[Exercise material]
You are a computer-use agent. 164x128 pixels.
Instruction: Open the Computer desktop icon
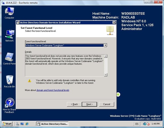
==
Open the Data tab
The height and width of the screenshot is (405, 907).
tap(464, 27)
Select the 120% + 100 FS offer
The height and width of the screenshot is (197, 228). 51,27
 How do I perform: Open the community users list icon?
--
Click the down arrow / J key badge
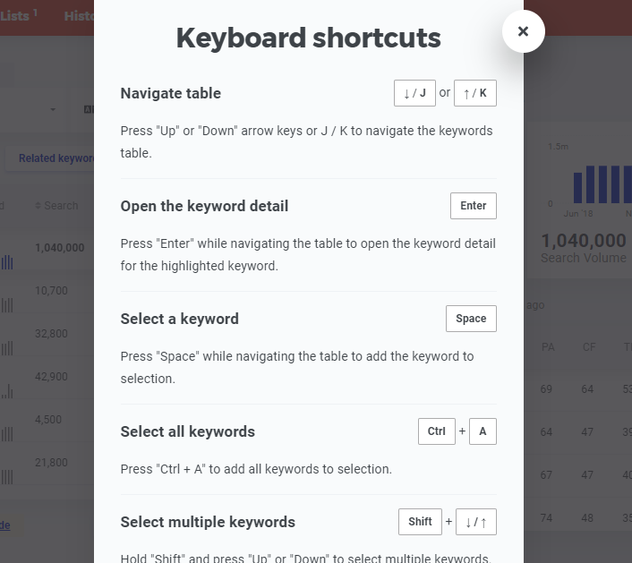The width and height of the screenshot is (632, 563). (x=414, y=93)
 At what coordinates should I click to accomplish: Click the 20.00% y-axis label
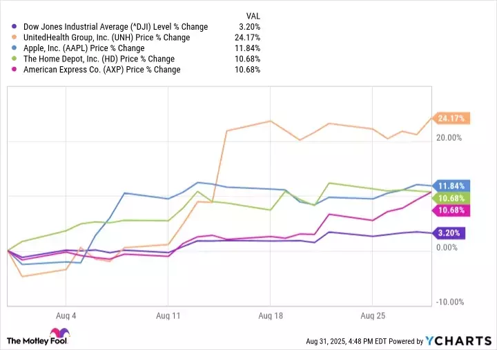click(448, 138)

[Stated task] Please write out the listing lines character for character, beginning at the line that contains "Open the Data tab" and stopping after the line that contains "How do I perform: Open".

[Response to the exercise]
Open the Data tab
The height and width of the screenshot is (405, 907).
tap(464, 27)
Select the 120% + 100 FS offer
The height and width of the screenshot is (197, 228). 51,27
 How do I perform: Open the community users list icon?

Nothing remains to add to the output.